Here we are, deep into the fourth trimester. I wish I could say it’s been slow, sleepy and spent mostly in bed – but that would be a lie. Such is the fate of a second child (and mother of two!).
Luckily we’ve found Fred to be generally calm natured. He’s slotted in nicely to our small, toddler dominated space. Arthur’s somehow found it in him to make some room for his brother, even asking me if Freddie can share his bed this evening (hard pass; too much risk of erratic kicking from both boys). I was worried about this dynamic; that my precious first born would feel ousted, that our firm routine would suffer, that our apartment would descend into a molten pit of dirty nappies, dirty dishes and disturbed sleep…and don’t get me wrong, things have changed but here are my thoughts on how to have a calm, restorative fourth trimester with a toddler in tow:
Let go of any and all expectations
You have two children now – it will take some getting used to. When they both cry at the same time you will momentarily have no idea who to go to first. If you have a partner around – divide and conquer, if you don’t – prioritise. I find everything generally goes better if I put my boob in Fred’s mouth first. The situation immediately drops a couple of decibels and I’m able to tend to whatever Arthur needs (learning how to breastfeed while baby wearing really REALLY helped this one.) It doesn’t look glamorous or Instagramable, you don’t look glamorous or Instagramable and your apartment CERTAINLY doesn’t look glamorous or Instagramable but the baby is fed, the overall volume of things has massively decreased and your first born is getting attention. That’s a win in my books.
Nothing will look anything like you expected. Which is why you must…
Accept all offers of help
All of them. Including the things you thought you’d never accept. Like a long bubble bath at your mate’s house while she holds the baby because you don’t have a bath and your back is SO stiff from all that falling asleep upright.
Let your mother-in-law hold the baby, let your friend do your washing up, eat the cake that people bring you even if you’re freaking out about the baby weight. Nobody will ever bring you baked goods over in such quantities with no judgement at how fast you eat them ever again. Take advantage.
Let the little things go
No. You don’t need to mop the kitchen floor right now.
Yup. Your toddler can in fact watch Cars 3 for the second time this week and it will not kill him.
Who gives a sh** that it’s dry shampoo? (I HIGHLY recommend H&M’s dry shampoo.)

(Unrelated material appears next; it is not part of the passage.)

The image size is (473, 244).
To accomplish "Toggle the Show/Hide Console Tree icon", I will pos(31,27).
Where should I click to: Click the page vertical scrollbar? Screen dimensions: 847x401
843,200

Cling to the structures that help
Having said all of that, if you have systems and structures that keep you sane already in place, cling to them. For example, I made an effort to shower & put my makeup and clean clothes on every day in the couple of weeks postpartum when you don’t really feel like doing that. It helped me feel fresh on next to no sleep, prepared for the day with my kids and happy about myself. I also like my environment to be tidy – so I take at least 10 minutes a day to do a superficial tidy away of surface mess (hide it in cupboards). Do what works for you and don’t apologise for it. Sometimes self-care is a reluctant shower and a speed clean.

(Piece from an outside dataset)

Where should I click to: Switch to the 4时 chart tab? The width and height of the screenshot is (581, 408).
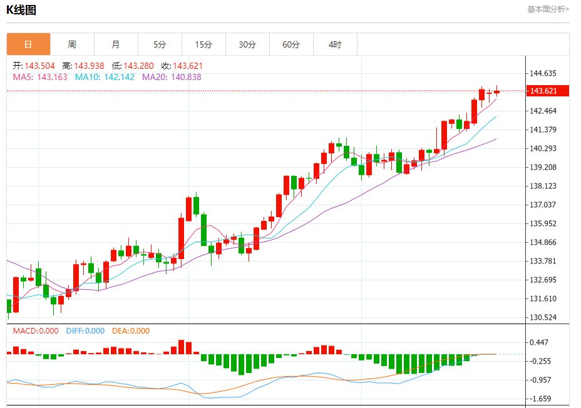click(335, 44)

Nourish and love your body
The big one. You just had a baby! Your body is incredible! Reward it with nourishing food, warm drinks, hearty soups, stews, casseroles and stir fry’s. Hopefully some kind soul (or yourself) have filled your freezer with at least a couple of meals that take minimal effort from you and only require one hand to eat. Treat your body with respect and love – it’s just given you the greatest gift and does not want to hear any « Snapping back » « Shedding the baby weight » bollocks the Daily Mail might want to throw at it – in fact, just step away from tabloid newspapers and « Women’s magazines » altogether.
Finally, give yourself a massive hug. This mum stuff isn’t easy, but you’re going to be just fine.